* [Exercise prompt]: Exactly the lines from the line containing "Given: Click the Explorer help icon" through the last line of the entries below should appear in the answer, reproduced verbatim.

※

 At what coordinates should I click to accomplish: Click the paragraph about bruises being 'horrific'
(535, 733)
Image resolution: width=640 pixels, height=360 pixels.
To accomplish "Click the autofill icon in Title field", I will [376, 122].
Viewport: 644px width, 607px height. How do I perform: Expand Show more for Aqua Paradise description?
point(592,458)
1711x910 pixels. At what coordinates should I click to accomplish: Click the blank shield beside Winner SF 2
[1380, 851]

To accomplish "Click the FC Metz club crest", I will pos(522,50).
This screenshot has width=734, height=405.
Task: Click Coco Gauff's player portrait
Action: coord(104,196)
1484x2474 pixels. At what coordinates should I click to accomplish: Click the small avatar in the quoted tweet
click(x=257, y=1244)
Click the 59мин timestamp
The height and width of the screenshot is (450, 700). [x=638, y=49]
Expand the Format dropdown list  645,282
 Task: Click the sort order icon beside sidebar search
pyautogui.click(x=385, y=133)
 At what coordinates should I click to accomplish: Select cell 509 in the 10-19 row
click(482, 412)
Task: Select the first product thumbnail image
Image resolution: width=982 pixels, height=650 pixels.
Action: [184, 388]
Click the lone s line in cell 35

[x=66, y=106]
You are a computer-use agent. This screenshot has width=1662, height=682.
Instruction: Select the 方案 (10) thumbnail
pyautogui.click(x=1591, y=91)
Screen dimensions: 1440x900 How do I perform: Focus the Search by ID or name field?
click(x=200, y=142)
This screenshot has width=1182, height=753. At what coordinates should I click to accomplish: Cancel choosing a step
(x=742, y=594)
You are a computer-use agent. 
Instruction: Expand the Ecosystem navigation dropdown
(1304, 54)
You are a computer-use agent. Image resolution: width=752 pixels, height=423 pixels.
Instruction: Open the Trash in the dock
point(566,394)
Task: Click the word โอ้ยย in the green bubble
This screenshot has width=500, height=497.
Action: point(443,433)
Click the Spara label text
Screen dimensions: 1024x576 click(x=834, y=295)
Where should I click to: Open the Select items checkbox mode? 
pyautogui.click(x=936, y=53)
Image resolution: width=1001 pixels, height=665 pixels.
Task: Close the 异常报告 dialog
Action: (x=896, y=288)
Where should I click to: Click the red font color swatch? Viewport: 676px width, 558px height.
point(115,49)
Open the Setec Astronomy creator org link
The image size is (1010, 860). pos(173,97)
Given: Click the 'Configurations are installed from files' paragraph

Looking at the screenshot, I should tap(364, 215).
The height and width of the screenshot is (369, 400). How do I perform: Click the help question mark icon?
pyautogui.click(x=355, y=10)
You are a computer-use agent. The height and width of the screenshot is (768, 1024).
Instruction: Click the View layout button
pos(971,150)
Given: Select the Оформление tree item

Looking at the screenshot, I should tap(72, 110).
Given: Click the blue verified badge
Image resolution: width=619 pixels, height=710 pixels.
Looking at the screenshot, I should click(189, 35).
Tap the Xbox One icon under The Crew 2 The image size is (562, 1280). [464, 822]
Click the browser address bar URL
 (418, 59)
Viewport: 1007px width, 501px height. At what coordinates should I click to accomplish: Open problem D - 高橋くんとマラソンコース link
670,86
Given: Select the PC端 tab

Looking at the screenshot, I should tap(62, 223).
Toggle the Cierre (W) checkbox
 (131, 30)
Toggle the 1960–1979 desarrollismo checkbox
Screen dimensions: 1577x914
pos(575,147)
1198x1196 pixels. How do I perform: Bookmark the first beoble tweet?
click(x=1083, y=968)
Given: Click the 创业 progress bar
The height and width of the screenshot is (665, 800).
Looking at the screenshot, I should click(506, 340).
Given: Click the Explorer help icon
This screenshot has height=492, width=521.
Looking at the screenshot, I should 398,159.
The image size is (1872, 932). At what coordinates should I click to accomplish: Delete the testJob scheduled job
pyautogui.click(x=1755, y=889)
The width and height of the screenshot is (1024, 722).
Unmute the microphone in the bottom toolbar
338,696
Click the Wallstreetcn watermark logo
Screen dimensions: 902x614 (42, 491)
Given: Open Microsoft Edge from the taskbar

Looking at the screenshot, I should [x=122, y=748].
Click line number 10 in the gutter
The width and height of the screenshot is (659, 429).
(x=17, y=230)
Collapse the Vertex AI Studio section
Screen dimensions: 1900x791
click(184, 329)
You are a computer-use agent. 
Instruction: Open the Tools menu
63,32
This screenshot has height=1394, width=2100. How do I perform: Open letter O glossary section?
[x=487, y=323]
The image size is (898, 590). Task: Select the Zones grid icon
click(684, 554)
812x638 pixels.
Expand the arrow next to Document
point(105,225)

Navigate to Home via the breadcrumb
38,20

※

* [Solution for this problem]:
Given: Click the Explorer help icon
This screenshot has height=492, width=521.
Looking at the screenshot, I should 398,159.
The image size is (1872, 932). At what coordinates should I click to accomplish: Delete the testJob scheduled job
pyautogui.click(x=1755, y=889)
The width and height of the screenshot is (1024, 722).
Unmute the microphone in the bottom toolbar
338,696
Click the Wallstreetcn watermark logo
Screen dimensions: 902x614 (42, 491)
Given: Open Microsoft Edge from the taskbar

Looking at the screenshot, I should [x=122, y=748].
Click line number 10 in the gutter
The width and height of the screenshot is (659, 429).
(x=17, y=230)
Collapse the Vertex AI Studio section
Screen dimensions: 1900x791
click(184, 329)
You are a computer-use agent. 
Instruction: Open the Tools menu
63,32
This screenshot has height=1394, width=2100. How do I perform: Open letter O glossary section?
[x=487, y=323]
The image size is (898, 590). Task: Select the Zones grid icon
click(684, 554)
812x638 pixels.
Expand the arrow next to Document
point(105,225)

Navigate to Home via the breadcrumb
38,20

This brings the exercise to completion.